-- AÇÃO SOLICITADA --
Transcreva, do texto sobre a construção de cidades, o trecho que começa em "Talvez para a" e termina em "sombrios dias atuais.".

-- SEGMENTO DE TEXTO --
◇ ◇ ◇

Deve-se adaptar as estruturas para esse desafio, com processos contínuos de formação e aprimoramento do corpo técnico e o preenchimento de vagas prioritariamente ocorrendo por carreiras de estado.
Talvez essa medida contrarie, tanto quanto outras, uma tendência de desmonte e descrédito imperante.
Talvez para a mínima chance de implantação daquilo que aqui se propôs será necessário primeiramente uma mudança de mentalidade, profunda e radical, e, aparentemente, distante dos sombrios dias atuais.
Talvez essas indagações sejam todas verdadeiras. Mas talvez esse seja o caminho possível para uma construção de cidades mais justas, democráticas, participativas, includentes e felizes.
Referências Bibliográficas
– FERREIRA, J. S. W.; Produzir casas ou construir cidades? Desafios para um novo brasil urbano. São Paulo: FUPAM, 2012.

◇ ◇ ◇

-- SEGMENTO DE DADOS --
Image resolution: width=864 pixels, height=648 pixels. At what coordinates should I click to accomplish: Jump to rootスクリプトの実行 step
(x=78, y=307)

◇ ◇ ◇

-- RESPOSTA ESPERADA --
Talvez para a mínima chance de implantação daquilo que aqui se propôs será necessário primeiramente uma mudança de mentalidade, profunda e radical, e, aparentemente, distante dos sombrios dias atuais.